Having laid this groundwork, the book goes on to explore the parameters of storytelling games with chapters on Dungeons & Dragons and J.R. Tolkien’s world building. These chapters establish a distinction between ‘Dungeonesque’ and ‘Tolkienesque’ games, terms the author uses ‘indifferently’ to denote games that focus on individual stories of exploration and grander scale operations respectively. Unsurprisingly, following a definition that focuses on the role of individual character in storytelling, the chapters that follow concentrate attention on games in the Dungeonesque mode.

The remainder of the book combines a history of storytelling games with a series of thought-provoking notes on the ways in which story operates in board games. More precisely, the book considers RPGs, tabletop wargames, and board games, the evolution of which is so closely intertwined as to make separating them out a near impossible, and, as Arnaudo demonstrates, undesirable task. In all of this, much space is given over to accounts of the workings of the games under discussion. This is perhaps a necessary move in a book covering such a wide range of material. While at times these descriptions risk edging out the book’s theoretical insights, overall the approach works extremely well (Arnaudo’s knowledge of games appears encyclopaedic) with the key arguments emerging through detailed case studies.

Amongst the many ideas put forward, one consistent thread lies in the challenges designers face in combining meaningful choice/interactivity in games with storytelling which is, traditionally at least, seen as a linear form. On this issue Arnaudo suggests that ‘[t]he designer of a story-oriented game must therefore be seen not as a new author but as a mediator’ (63). This process entails a rethinking not only of authorship, but also of the function of rules: ‘To tell a playable story one must provide a framework of rules that is tailored to the needs of the representation’ (80). Here representation is prioritised over the purely ludic aspect of games, a fact that is unsurprising given the book’s subject matter, and this ultimately feeds into the discussion of games which find their strength not in the quality of their rulesets but in the narrative experiences that they provide. Doubtless these games (and Arnaudo’s argument) will appeal to certain audiences more than others.

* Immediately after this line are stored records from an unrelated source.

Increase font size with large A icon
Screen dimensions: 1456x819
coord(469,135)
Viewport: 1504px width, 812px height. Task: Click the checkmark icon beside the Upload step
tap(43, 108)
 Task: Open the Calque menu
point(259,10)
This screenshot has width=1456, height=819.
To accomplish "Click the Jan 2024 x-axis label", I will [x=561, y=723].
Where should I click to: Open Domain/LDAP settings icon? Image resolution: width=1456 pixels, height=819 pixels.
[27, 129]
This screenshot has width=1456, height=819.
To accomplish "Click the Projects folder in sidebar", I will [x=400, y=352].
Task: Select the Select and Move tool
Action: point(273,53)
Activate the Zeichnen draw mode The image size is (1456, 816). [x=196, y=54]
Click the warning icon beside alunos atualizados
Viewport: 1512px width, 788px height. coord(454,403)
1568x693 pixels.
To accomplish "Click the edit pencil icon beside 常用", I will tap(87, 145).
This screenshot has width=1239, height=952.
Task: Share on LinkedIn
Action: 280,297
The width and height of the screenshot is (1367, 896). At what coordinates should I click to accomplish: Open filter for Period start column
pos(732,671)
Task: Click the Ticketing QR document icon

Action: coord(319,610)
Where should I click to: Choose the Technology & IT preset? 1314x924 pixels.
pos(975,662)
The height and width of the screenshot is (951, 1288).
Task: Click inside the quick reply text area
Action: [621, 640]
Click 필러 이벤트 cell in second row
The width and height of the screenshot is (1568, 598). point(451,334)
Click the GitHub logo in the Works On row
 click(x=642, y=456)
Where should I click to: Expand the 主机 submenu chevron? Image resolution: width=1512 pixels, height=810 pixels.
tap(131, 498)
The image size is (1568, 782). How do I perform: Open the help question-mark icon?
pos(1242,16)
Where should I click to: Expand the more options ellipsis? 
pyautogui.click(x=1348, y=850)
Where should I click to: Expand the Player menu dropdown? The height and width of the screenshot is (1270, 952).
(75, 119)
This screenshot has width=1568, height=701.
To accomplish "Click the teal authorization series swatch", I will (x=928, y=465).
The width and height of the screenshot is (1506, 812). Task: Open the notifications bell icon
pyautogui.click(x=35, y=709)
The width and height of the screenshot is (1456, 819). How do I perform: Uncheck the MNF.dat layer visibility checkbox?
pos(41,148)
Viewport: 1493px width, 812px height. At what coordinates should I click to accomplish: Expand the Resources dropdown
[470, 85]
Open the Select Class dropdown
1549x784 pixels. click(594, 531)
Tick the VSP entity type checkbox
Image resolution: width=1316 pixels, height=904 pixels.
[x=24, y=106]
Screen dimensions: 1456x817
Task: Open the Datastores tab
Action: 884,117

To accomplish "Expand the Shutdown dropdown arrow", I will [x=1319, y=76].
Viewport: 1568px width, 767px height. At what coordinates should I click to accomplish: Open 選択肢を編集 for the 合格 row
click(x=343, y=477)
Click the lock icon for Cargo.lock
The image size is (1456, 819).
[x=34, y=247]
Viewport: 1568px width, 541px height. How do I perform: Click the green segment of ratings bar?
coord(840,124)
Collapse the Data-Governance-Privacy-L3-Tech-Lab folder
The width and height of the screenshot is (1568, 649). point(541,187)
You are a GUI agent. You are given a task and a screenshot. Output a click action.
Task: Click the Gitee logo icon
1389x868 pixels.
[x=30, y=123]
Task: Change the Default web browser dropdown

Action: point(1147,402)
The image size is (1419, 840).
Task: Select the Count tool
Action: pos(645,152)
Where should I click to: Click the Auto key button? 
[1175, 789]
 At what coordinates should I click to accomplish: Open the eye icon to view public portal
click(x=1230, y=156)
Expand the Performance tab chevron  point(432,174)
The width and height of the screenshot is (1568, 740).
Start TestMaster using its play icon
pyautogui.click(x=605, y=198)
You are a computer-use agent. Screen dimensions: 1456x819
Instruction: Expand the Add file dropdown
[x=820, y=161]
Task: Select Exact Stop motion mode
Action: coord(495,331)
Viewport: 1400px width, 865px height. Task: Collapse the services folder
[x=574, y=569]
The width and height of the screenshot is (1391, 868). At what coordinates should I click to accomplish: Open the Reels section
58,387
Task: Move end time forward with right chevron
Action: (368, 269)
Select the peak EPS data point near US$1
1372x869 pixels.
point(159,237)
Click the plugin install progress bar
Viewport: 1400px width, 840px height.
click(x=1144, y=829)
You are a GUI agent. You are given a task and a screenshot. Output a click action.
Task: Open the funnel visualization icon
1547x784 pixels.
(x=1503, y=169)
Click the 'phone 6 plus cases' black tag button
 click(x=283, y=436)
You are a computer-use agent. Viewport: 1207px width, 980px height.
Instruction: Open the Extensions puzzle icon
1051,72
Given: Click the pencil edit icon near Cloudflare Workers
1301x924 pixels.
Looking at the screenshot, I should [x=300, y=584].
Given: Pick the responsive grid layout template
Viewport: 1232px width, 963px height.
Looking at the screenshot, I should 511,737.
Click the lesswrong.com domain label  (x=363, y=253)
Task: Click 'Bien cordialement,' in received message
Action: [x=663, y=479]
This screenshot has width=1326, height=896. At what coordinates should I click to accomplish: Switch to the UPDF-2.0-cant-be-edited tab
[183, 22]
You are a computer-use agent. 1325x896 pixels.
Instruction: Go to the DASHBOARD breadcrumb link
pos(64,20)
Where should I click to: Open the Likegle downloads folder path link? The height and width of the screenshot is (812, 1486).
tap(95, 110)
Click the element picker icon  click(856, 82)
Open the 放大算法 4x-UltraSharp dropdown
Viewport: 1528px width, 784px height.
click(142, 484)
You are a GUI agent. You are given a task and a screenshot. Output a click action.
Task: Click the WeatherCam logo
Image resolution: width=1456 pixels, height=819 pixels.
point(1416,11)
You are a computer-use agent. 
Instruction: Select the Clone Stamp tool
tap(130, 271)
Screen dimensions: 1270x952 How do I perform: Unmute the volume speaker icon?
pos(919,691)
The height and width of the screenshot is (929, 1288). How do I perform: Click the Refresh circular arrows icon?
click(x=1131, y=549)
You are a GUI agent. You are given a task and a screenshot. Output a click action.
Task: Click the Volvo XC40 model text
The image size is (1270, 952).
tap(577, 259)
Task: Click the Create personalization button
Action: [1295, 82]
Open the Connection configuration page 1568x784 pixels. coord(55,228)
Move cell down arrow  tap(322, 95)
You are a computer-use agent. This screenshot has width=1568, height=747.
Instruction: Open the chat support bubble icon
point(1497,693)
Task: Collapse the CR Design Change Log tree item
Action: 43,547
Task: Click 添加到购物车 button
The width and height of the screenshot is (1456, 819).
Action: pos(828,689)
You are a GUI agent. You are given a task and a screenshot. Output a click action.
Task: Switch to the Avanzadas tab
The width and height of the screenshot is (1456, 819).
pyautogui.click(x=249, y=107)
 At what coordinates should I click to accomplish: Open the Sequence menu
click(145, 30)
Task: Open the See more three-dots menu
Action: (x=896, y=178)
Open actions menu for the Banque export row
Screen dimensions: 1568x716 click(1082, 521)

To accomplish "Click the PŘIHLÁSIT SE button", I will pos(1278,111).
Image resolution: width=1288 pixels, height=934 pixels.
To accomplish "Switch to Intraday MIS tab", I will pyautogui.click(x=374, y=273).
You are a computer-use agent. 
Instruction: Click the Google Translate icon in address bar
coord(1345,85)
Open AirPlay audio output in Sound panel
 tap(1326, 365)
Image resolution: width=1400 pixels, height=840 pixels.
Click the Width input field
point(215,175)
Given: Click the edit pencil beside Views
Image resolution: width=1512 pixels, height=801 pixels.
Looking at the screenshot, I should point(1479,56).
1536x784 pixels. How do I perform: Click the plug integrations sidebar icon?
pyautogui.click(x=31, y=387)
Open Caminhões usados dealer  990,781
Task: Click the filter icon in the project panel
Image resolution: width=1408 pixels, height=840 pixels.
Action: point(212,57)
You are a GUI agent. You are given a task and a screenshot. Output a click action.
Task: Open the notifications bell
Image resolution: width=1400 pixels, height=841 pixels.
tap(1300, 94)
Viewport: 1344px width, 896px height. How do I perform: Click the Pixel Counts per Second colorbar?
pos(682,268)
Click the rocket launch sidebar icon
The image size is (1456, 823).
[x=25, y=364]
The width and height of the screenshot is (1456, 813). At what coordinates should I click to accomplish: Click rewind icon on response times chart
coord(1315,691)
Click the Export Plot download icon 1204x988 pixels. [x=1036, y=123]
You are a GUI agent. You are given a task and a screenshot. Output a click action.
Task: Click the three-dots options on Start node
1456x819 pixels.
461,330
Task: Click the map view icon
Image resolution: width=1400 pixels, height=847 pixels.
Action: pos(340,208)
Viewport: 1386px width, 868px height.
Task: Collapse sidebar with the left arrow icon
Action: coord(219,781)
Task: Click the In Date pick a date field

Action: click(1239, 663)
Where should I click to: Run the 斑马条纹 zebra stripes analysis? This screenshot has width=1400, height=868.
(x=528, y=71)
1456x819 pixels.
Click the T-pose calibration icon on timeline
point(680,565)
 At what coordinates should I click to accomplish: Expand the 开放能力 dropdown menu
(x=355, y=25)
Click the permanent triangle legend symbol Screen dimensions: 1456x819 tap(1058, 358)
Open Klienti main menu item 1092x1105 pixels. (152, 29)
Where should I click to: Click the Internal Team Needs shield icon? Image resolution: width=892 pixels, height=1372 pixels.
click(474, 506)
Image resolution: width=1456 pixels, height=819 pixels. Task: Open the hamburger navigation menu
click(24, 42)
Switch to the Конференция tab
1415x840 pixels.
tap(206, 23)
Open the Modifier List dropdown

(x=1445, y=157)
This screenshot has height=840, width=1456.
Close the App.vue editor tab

Accordingly, in his discussion of Graeme Morris’s Legend of Heroes (TSR, 1987), Arnaudo argues that ‘Like in Talisman and other games of this type, randomness here is preponderant, and strategy is minimal… these shortcomings are counterbalanced by a tight verbal structure that truly creates the impression that the game is telling a story’ (112). A similar argument is advanced in relation to the hugely popular Betrayal at House on the Hill (Avalon Hill, 2004) of which Arnaudo says that ‘it is simply inconceivable that the players would enjoy it mainly for the strength of its rules and mechanics’ (162). The answer, it seems, lies in recognising the narrative experience that the game makes possible, a suggestion that goes a long way to making sense of the fact that games of this kind have a tendency to divide opinion (and players).

Finally, as the discussion reaches the near present, the argument about choice and narrative comes to be connected with the issue of replayability. This is, of course, a real challenge to storytelling board games which have traditionally been tasked (in a way that is perhaps not the case for video games) with combining meaningful narratives with the possibility of multiple plays. Here Arnaudo’s arguments are well supported by developments in contemporary board games where the consumers’ desire for story appears to be demonstrated by the proliferation of legacy games such as Rob Daviau and Matt Leacock’s Pandemic Legacy (Z-Man Games, 2015) and one-play scenarios such as those seen in Nikki Valens’ Mansions of Madness (Fantasy Flight, 2016).

Storytelling in the Modern Board Game is a useful, and enjoyable study of the ways in which analogue games offer their players satisfying narrative experiences. As a history of the development of the form it’s a compelling read, and the insights it offers into narrative and games have much to offer to hobbyists, designers and academics alike.